__ASSIGNED TASK__
All lines in the records below that hold "width" are to be shown.

__SOURCE DATA__

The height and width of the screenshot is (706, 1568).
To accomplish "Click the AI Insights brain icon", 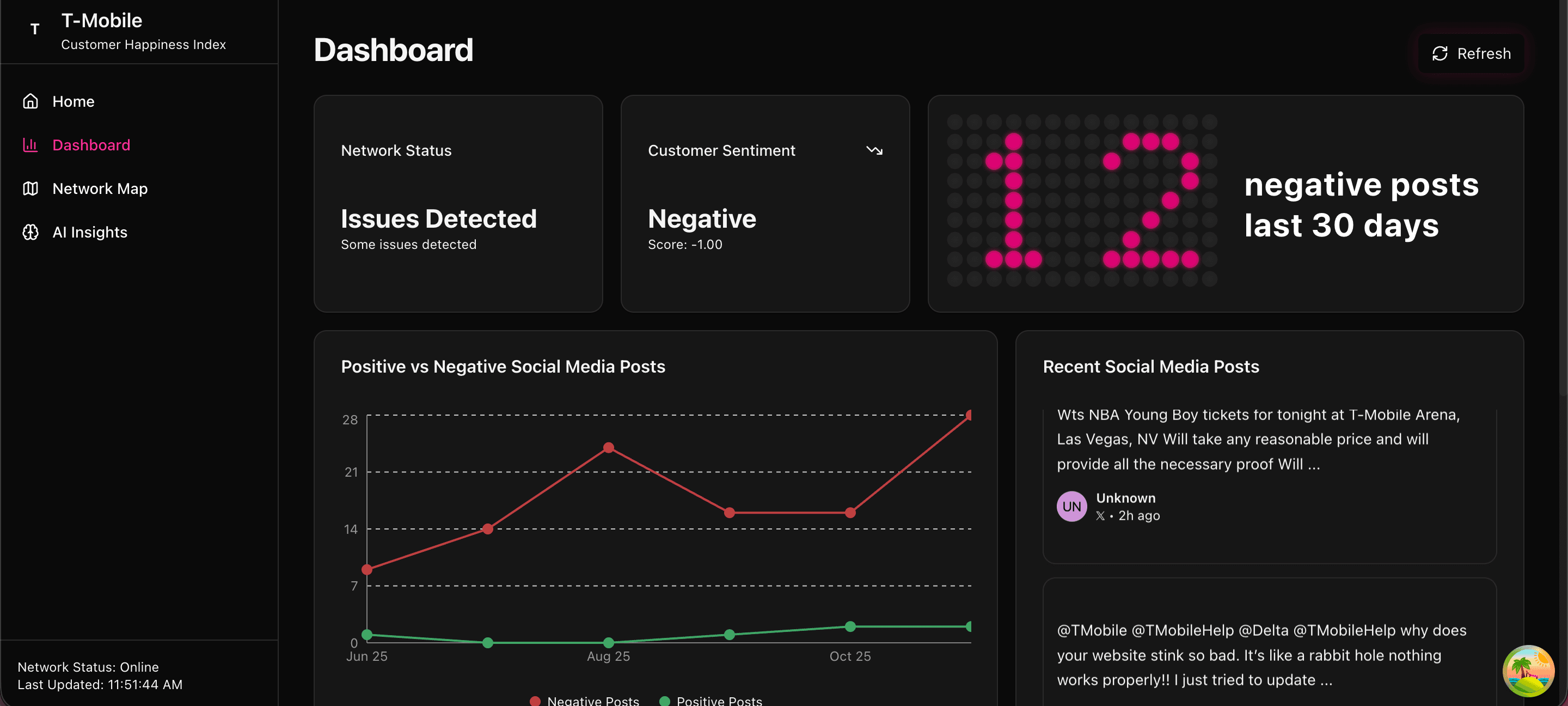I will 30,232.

...

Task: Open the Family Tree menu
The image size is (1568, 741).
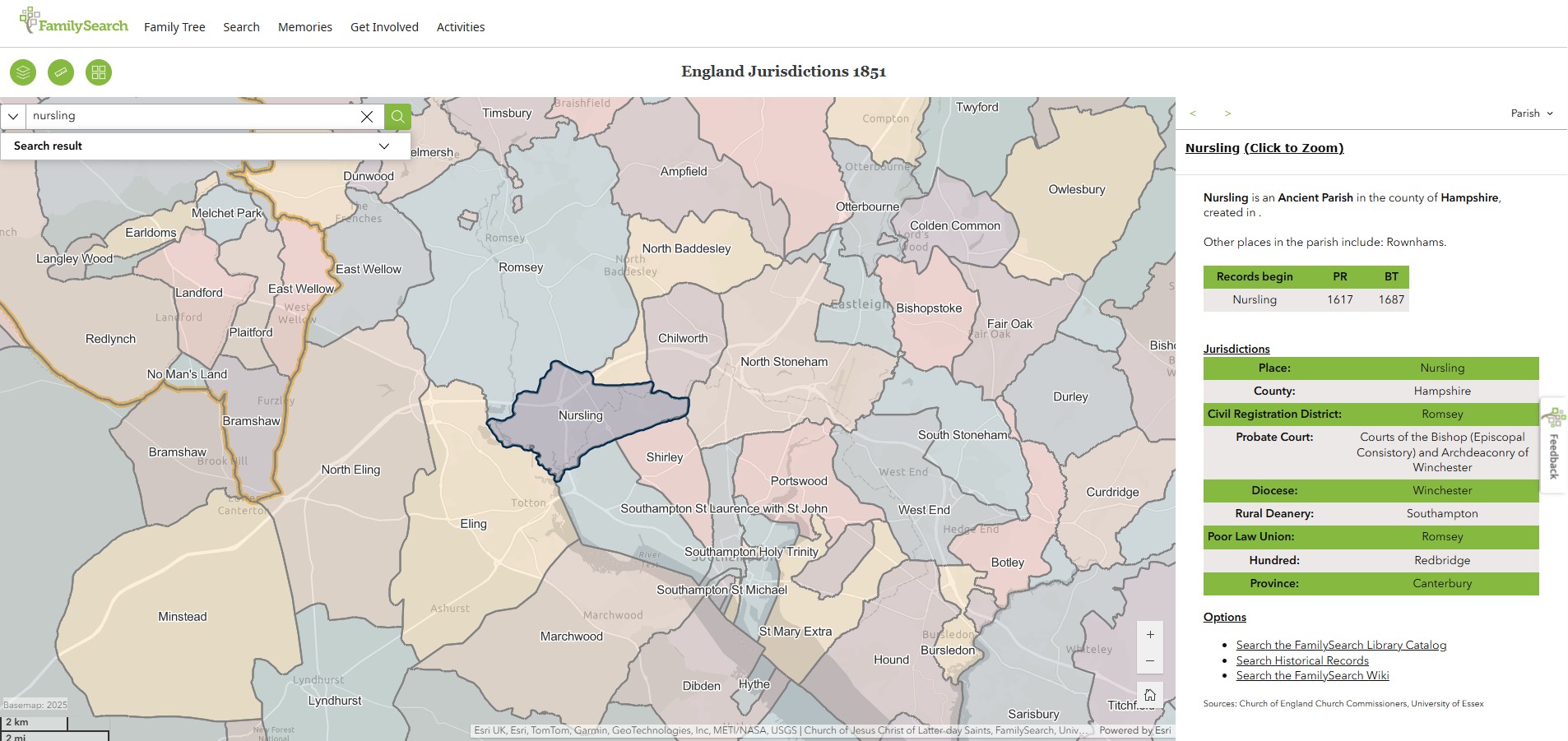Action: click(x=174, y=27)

* * *

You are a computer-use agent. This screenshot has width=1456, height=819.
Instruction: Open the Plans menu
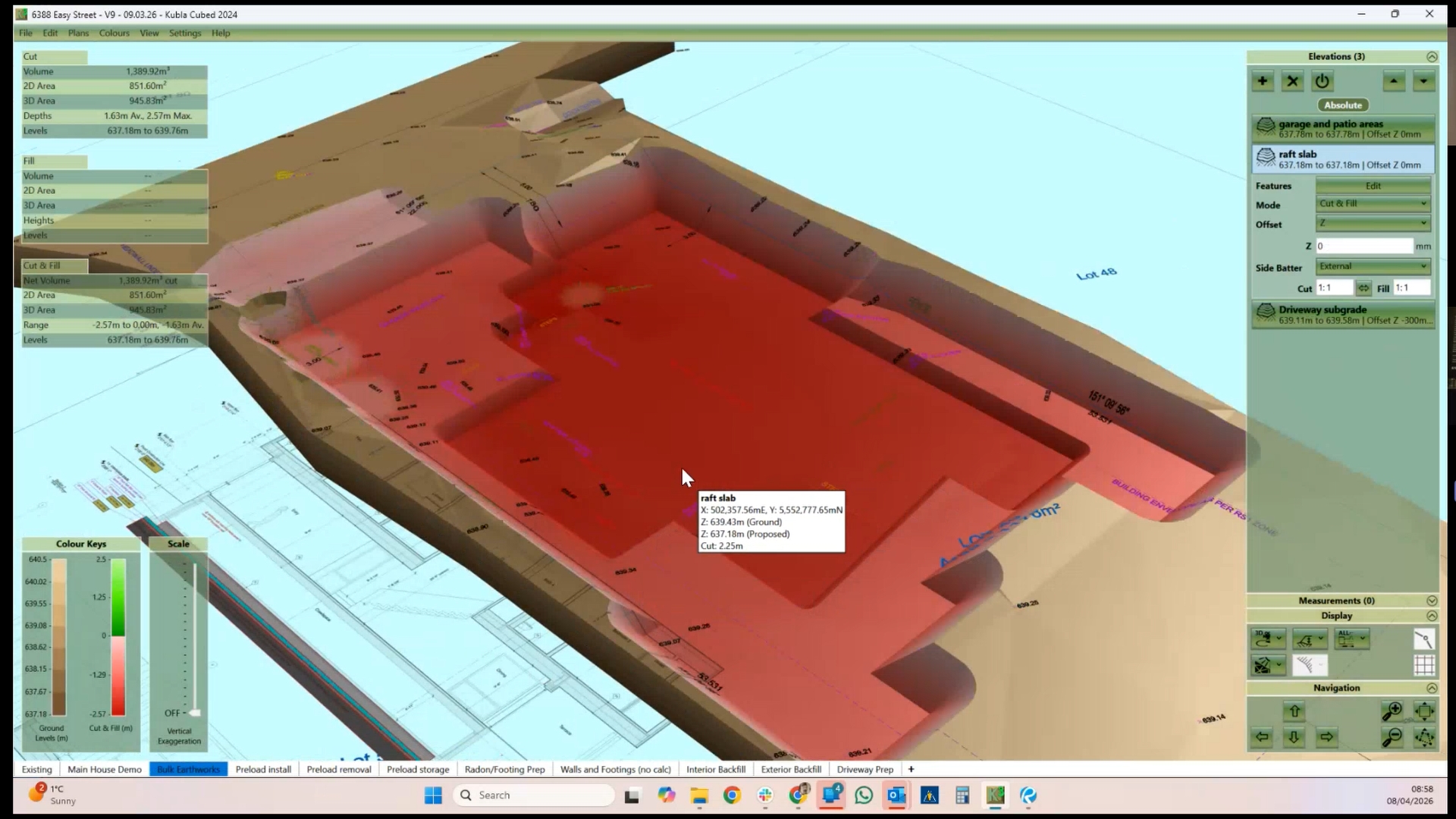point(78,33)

__WRITTEN SOLUTION__
The height and width of the screenshot is (706, 1568).
You are a computer-use agent. This screenshot has width=1456, height=819.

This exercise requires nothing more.